Introduction
The law sets out a number of tests that must be satisfied for a permanent exclusion to be lawful. The governing board does not have the power to uphold exclusions that are not lawful. Therefore, if the governing board finds an exclusion to be unlawful but upholds it anyway, then they are acting outside of the scope of their lawful powers. The decision would, in such circumstances, be in breach of the public law principle of lawfulness.
For example, Hina is excluded for persistent disruptive behaviour. The family challenges the characterisation of the behaviour of 'persistent' as there were only three incidents, all occurring in the same week. The school does not assert that any individual incident was serious, instead relying on the number of incidents. The governors agree that this 'probably isn't what persistent is meant to cover', but uphold the exclusion anyway.
A permanent exclusion can only be in relation to a serious breach or persistent breaches of the school's behaviour policy.

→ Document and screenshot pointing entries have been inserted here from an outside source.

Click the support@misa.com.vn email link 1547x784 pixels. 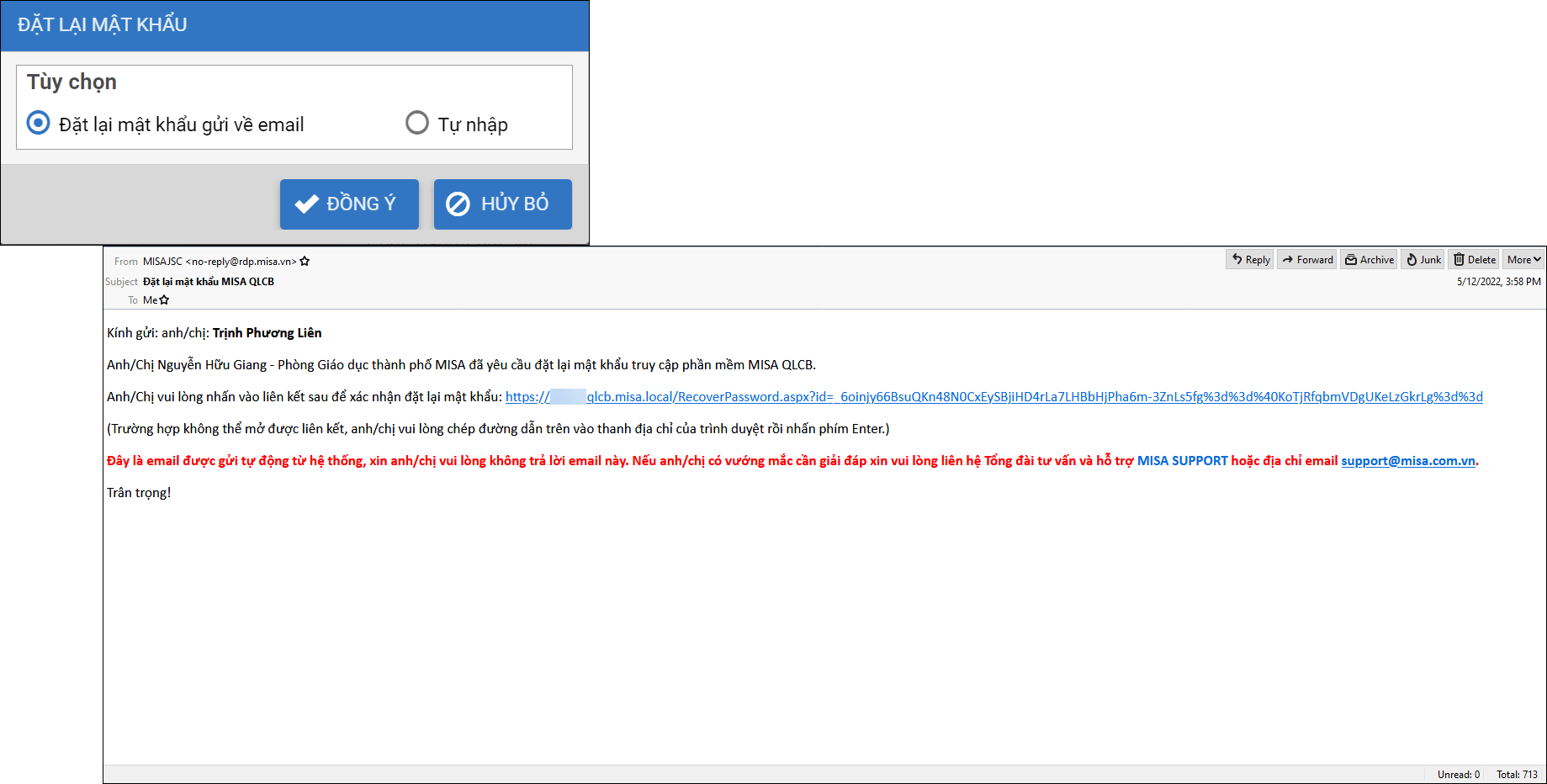tap(1407, 461)
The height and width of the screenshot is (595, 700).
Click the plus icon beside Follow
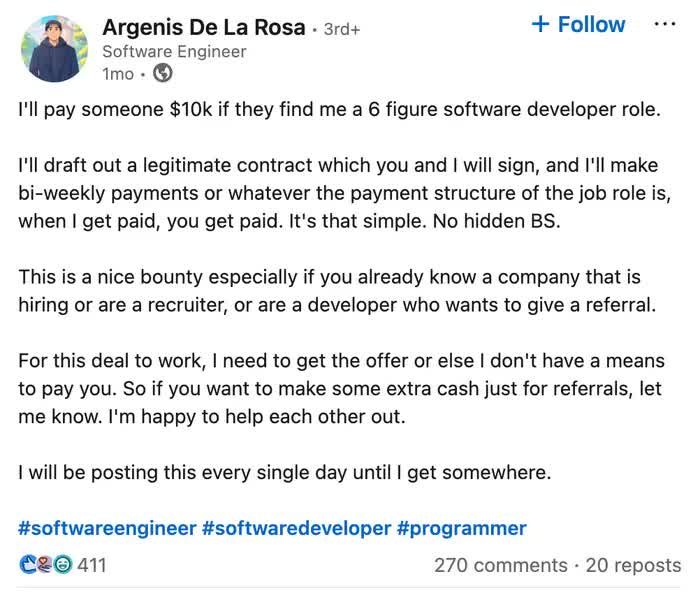(540, 24)

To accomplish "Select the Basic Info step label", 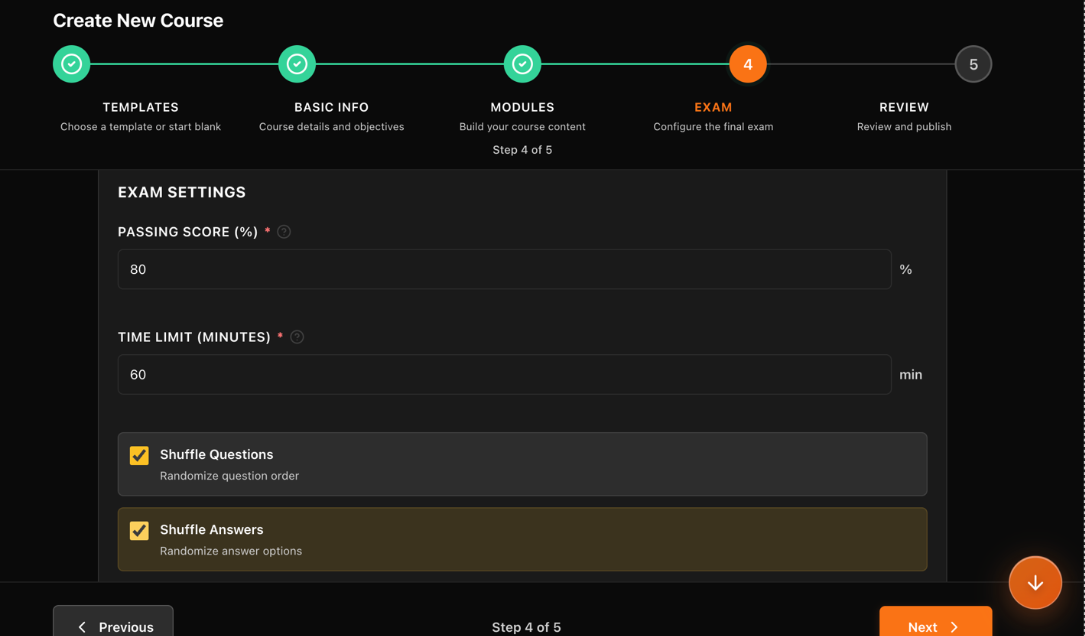I will tap(331, 107).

By agreeing that the exclusion was in response to neither, the governors had no lawful power to uphold the exclusion.
The governing board should not uphold the exclusion if they agree that it:
- was not compliant with the tests in the exclusions guidance;
- was discriminatory;
- was in breach of human rights standards;
- was unlawful on a public-law basis.
Next step?
Read the governing board's decision letter and any evidence of their deliberations in the minutes of the meeting. Then answer the question: Did the governing board make a decision that was outside of their lawful powers?